Jenesa Jeram says social impact bonds have the potential to revolutionise public services

Jenesa Jeram*

It is a mighty feat of politics that a government budget delivered well can keep commentators occupied for weeks.

The Budget sets the terms of debate, pulling into sharp focus areas that receive additional funding, have had funding cut, or remain fiscally neglected by government.

Such laser focus misses the big picture.

One of the greatest reforms the Government is expected to make this term was barely mentioned this budget. That is the reform related to social services.

The Government needs to refocus the way the public sector funds and delivers social services. Under the current system, there is little accountability for either achieving outcomes or for ensuring cost effectiveness.

In a speech made earlier this year to the Institute of Public Administration, Finance Minister Bill English described some of the expected reforms, including changes to the budget process. Among these changes is greater purchasing of outcomes rather than inputs, testing for spending effectiveness, and reprioritising funding to the providers that get results.

Such changes are already familiar in the welfare sector. In fact, according to a recent article in Bloomberg, New Zealand has been ahead of the curve in its investment approach. The article claims “New Zealand has moved the furthest toward applying data to a range of social services. Whereas much of the world considers social service reform as simply cutting services, New Zealand is using data to inform how to spend taxpayers’ dollars most effectively."

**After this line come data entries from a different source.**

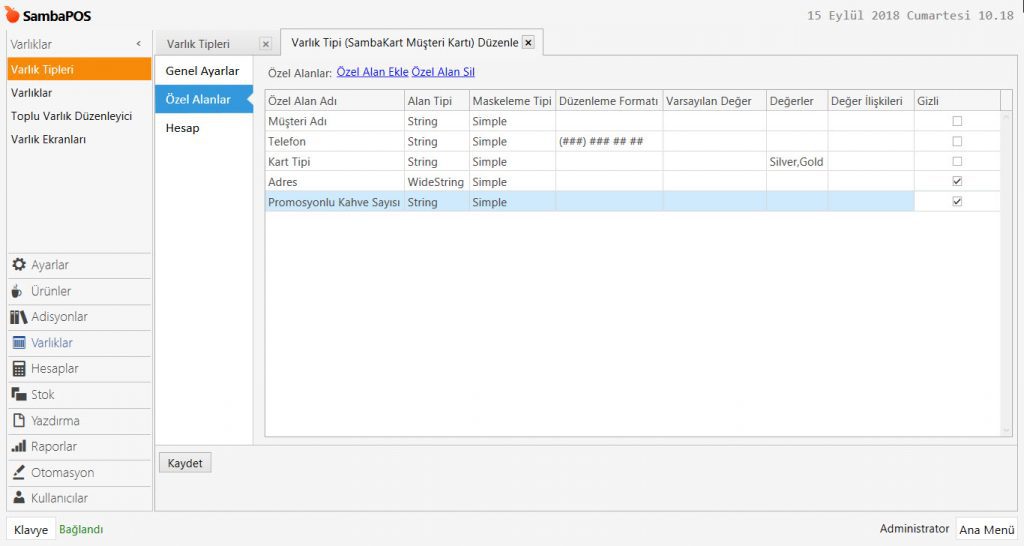Select Varlık Ekranları in the sidebar

point(48,139)
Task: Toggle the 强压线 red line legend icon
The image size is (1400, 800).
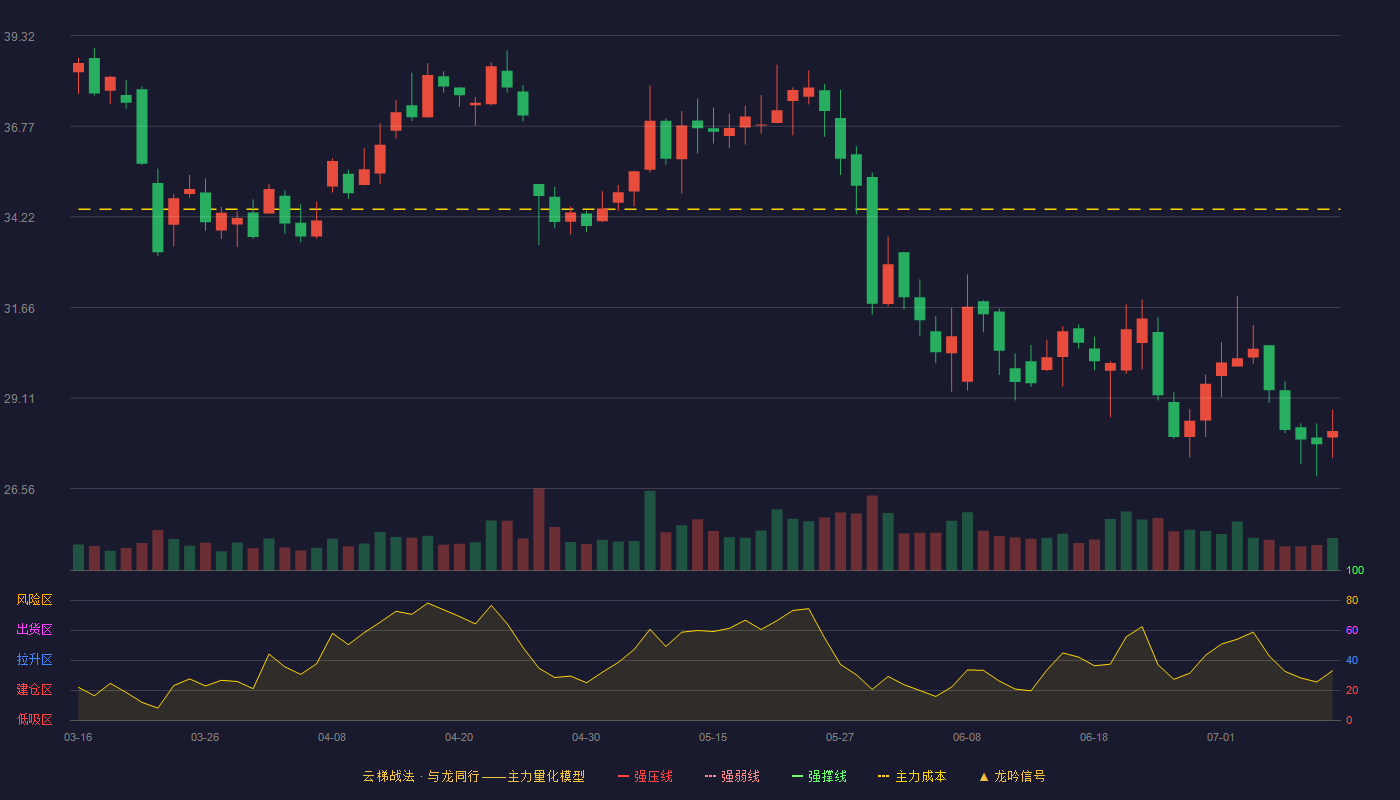Action: [623, 776]
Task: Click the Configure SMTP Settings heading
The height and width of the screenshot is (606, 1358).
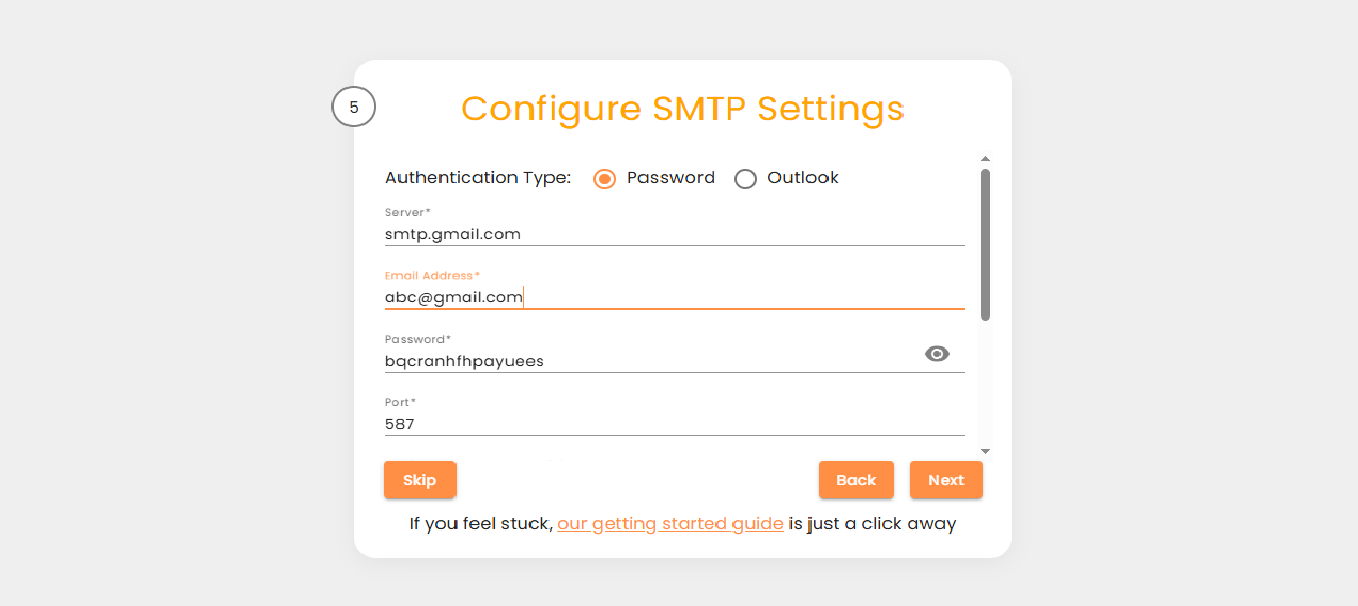Action: pyautogui.click(x=682, y=108)
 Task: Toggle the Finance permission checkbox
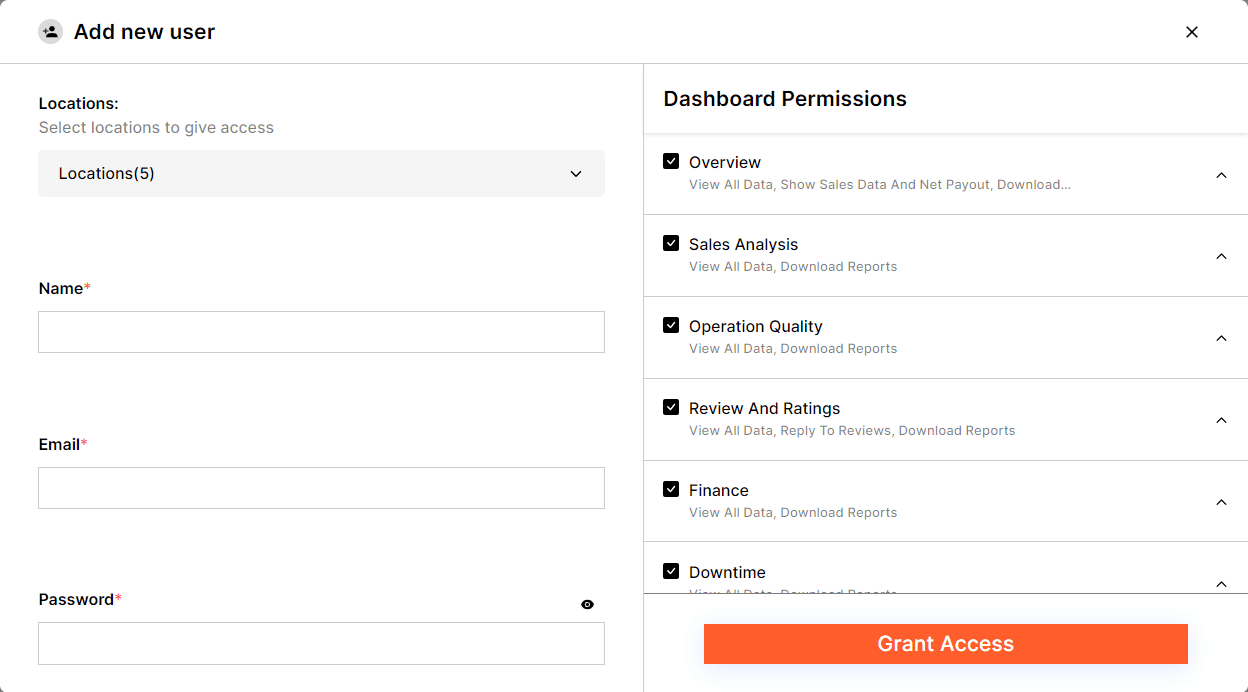point(671,489)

From the data already gathered, policymakers can tell how much different population groups can cost the state according to certain life outcomes. For instance, data analytics have shown that a child under five who has grown up in certain conditions can be around five times more likely to be on a long term benefit by the age of 35, and seven times more likely to be in prison by age 21.

But gathering evidence and data on populations is only the first step. In order to truly get value for taxpayer money, and ensure effectiveness of services, there must also be greater evidence and accountability of the service providers themselves.

We have seen this recently with the Auditor General’s inquiry into Whanau Ora. The programme of strengthening families and empowering local communities has been commended across the political spectrum as a promising initiative. However, the Auditor General’s report has found that after four years in operation, there is still little clarity about what Whanau Ora aims to achieve, and what outcomes have resulted. This is despite $42.3 million spent in total on administration (including research and evaluation).

This is not a problem confined to Whanau Ora. Few social services – public or private – collect adequate data and feedback on their operations. The Productivity Commission’s draft report on social services found that government agencies generally do not know about the effectiveness of the social services they provide. Nor is there proper evaluation (or evaluation is not given proper weight in decision making).

It is therefore hard to compare different programmes based on effectiveness and cost, and leaves little ground for social service providers to compete. There is no yardstick for what constitutes an effective social service.

In our latest report, Investing for Success: Social Impact Bonds and the future of public services, The New Zealand Initiative has explored one model with potential for increasing public sector accountability, while incentivising the achievement of results.

The model is called Social Impact Bonds (SIBs). SIBs – sometimes called ‘social bonds’ in New Zealand– are a form of performance-based contracting that shifts the financial risk of funding and delivering social services to the private sector. Taxpayers’ money is only spent if programmes are successful and achieve set outcomes.

In other words, the Government only pays for what works.

The Ministry of Health is currently developing a pilot for the concept which has already attracted significant interest from the charities and philanthropic sector.

It works by enabling private investors, private service providers, and an intermediary to partner together to fund and deliver agreed social outcomes. The contract will have funding arrangements that are fully or partially linked with successfully achieving these outcomes. If successful, investors will receive their principal back, as well as a return.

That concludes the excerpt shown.